# Your objective:
Rewrite the data below, starting with the line with "Atti e Normativa (264, 81)" and going on through the line with "50352 (42, 567)", keeping every line of text and leaving out the pictures. Multiply each coordinate in the answers by 2.05 and round to whole numbers, with halves rounded up.

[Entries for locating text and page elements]

────────────────

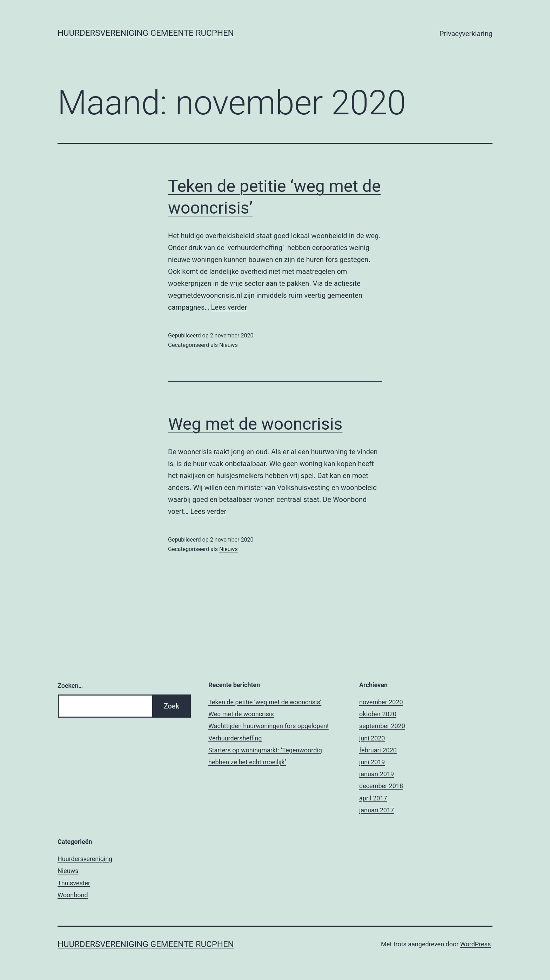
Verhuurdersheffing (235, 738)
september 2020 (382, 726)
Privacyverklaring (466, 33)
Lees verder (229, 307)
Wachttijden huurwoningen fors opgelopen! (269, 726)
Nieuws (228, 345)
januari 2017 (377, 810)
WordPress (475, 944)
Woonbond (73, 895)
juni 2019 (372, 762)
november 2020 (381, 702)
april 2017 (373, 798)
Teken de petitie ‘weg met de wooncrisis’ (265, 702)
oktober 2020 (378, 714)
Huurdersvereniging (85, 859)
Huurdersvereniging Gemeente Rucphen (146, 33)
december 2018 (381, 786)
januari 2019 (377, 774)
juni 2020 (372, 738)
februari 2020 (378, 750)
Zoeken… (70, 686)
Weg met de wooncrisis (255, 424)
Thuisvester (74, 883)
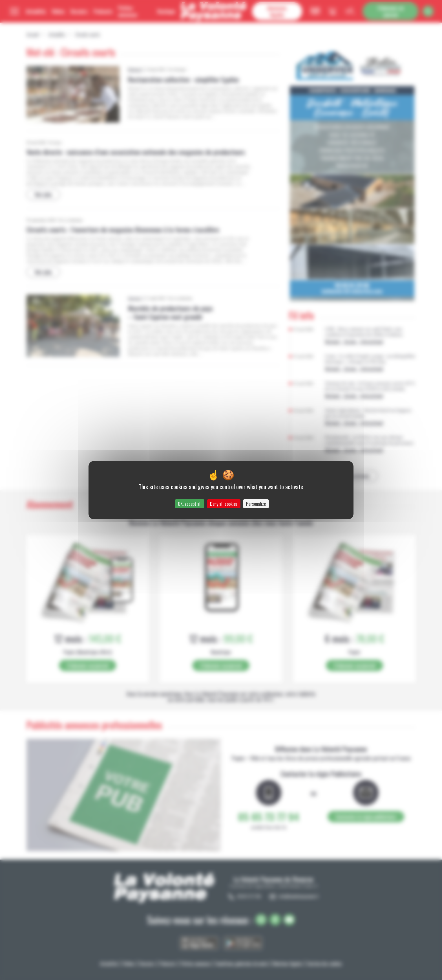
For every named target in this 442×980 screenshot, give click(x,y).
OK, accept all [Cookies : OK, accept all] (190, 504)
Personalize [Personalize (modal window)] (256, 504)
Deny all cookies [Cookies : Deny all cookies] (224, 504)
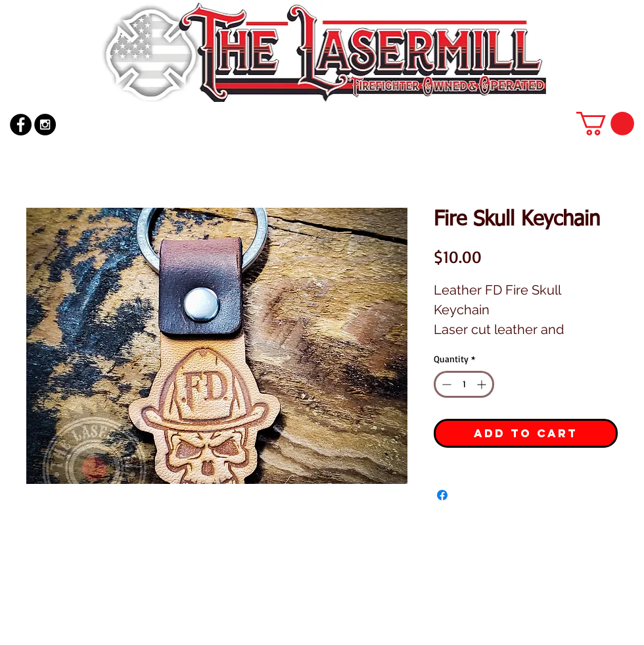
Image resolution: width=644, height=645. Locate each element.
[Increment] (482, 384)
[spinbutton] (464, 384)
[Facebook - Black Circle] (20, 124)
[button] (605, 124)
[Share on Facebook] (442, 495)
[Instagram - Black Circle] (45, 124)
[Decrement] (445, 384)
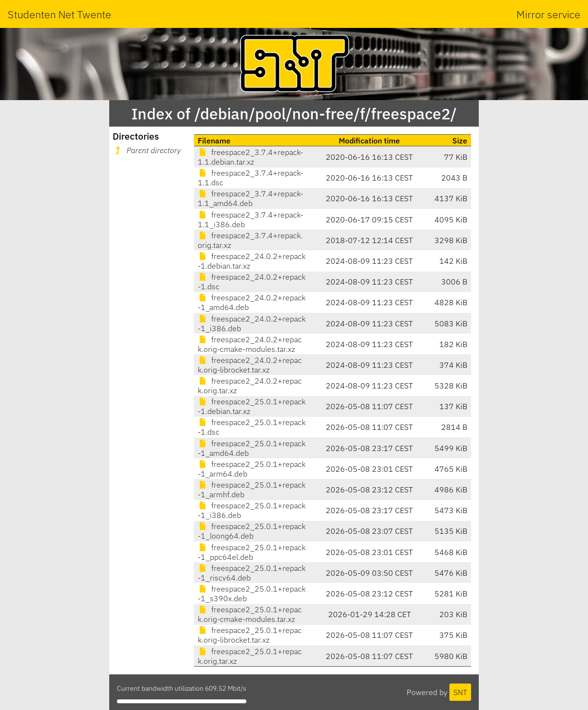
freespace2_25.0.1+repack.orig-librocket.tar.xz (250, 635)
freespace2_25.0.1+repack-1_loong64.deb (252, 531)
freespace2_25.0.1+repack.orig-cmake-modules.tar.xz (250, 614)
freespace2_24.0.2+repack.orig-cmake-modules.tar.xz (250, 344)
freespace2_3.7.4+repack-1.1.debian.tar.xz (250, 157)
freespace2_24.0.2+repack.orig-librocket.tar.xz (250, 365)
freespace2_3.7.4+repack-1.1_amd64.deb (250, 198)
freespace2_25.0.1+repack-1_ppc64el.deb (252, 552)
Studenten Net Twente (59, 14)
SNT (460, 692)
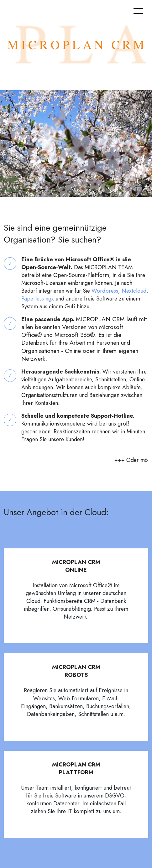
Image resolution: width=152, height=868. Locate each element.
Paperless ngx (37, 299)
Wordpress (105, 291)
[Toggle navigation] (138, 11)
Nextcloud (134, 291)
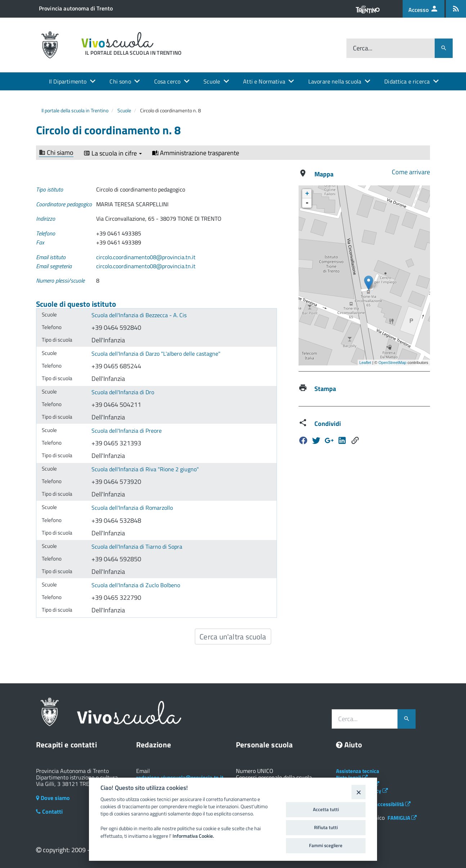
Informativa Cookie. (193, 836)
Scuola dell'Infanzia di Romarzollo (132, 508)
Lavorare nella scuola (335, 81)
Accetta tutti (326, 809)
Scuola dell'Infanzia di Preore (126, 431)
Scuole (212, 81)
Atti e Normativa (264, 81)
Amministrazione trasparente (196, 153)
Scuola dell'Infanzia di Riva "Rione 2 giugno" (145, 469)
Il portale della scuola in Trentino (75, 110)
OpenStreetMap (393, 363)
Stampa (325, 388)
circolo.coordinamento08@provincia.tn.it (146, 257)
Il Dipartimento (68, 81)
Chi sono (120, 81)
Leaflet (365, 363)
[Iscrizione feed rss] (456, 9)
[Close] (358, 792)
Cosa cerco (167, 81)
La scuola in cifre (113, 153)
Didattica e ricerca (407, 81)
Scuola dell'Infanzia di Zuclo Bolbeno (136, 585)
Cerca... (363, 48)
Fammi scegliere (326, 845)
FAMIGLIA (402, 818)
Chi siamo (56, 153)
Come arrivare (411, 172)
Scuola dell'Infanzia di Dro (123, 392)
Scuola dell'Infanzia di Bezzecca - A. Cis (139, 315)
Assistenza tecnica (358, 771)
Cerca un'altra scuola (233, 637)
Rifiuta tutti (326, 827)
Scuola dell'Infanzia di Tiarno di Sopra (137, 547)
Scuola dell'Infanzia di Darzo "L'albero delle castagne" (156, 354)
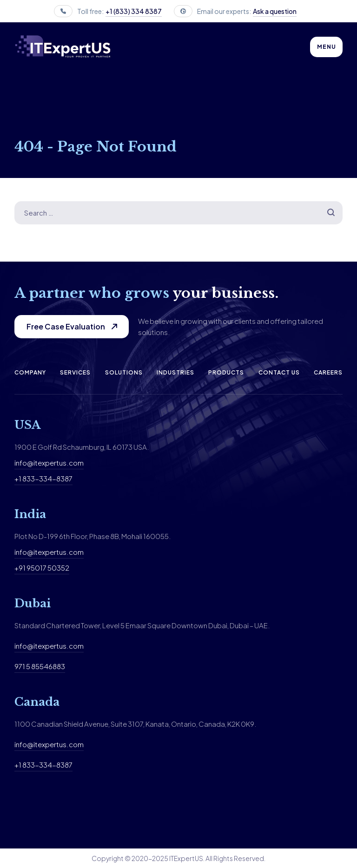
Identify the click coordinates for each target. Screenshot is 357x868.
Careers (328, 372)
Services (75, 372)
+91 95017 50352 (42, 567)
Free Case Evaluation (66, 326)
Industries (175, 372)
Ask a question (275, 11)
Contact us (279, 372)
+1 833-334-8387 (43, 478)
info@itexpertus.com (49, 462)
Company (30, 372)
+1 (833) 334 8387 (133, 11)
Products (226, 372)
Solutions (124, 372)
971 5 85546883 (40, 666)
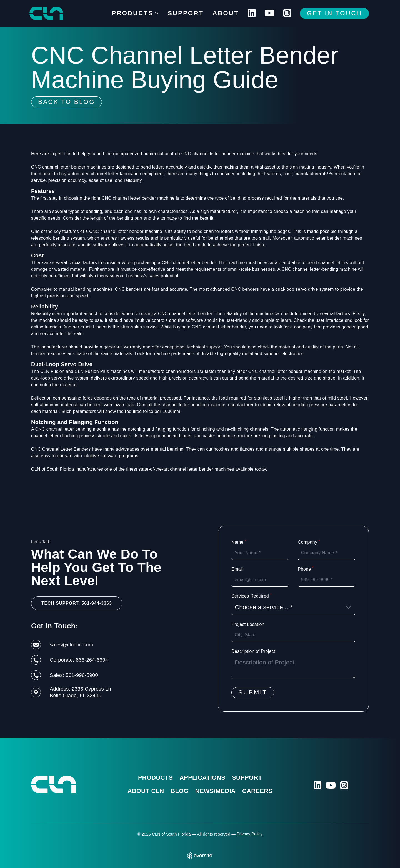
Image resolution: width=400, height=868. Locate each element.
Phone (306, 569)
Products (155, 777)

────────────────

# Written solution:
Atti e Normativa (541, 166)
Amministrazione trasparente (402, 314)
Scuola dell'Infanzia di Riva "Rione 2 giugno" (297, 961)
Il portale della scuola in Trentino (154, 226)
OpenStreetMap (806, 744)
Stampa (666, 795)
circolo.coordinamento08@provincia.tn.it (299, 527)
Il Dipartimento (139, 166)
Chi sono (246, 166)
Leaflet (748, 744)
[Iscrizione feed rss] (935, 18)
[Close] (734, 1624)
Cosa cerco (342, 166)
La scuola in cifre (232, 314)
Didattica e ricerca (834, 166)
Scuola dell'Infanzia di Zuclo Bolbeno (279, 1199)
Cerca... (744, 98)
Fammi scegliere (668, 1732)
FAMIGLIA (824, 1677)
Chi siamo (115, 314)
Come arrivare (843, 353)
Scuola dell'Infanzia di Dro (252, 804)
Scuola dell'Infanzia di Bezzecca - A. Cis (285, 646)
Assistenza tecnica (734, 1581)
Cerca un'altra scuola (478, 1306)
Rifiuta tutti (668, 1695)
Scuola dell'Infanzia di Tiarno di Sopra (281, 1121)
Scuola dell'Infanzia di Darzo "L'albero delle castagne" (320, 726)
Identify the click coordinates for each target. Screenshot is 357x868.
Careers (672, 763)
Services (154, 763)
+91 95017 50352 (86, 1162)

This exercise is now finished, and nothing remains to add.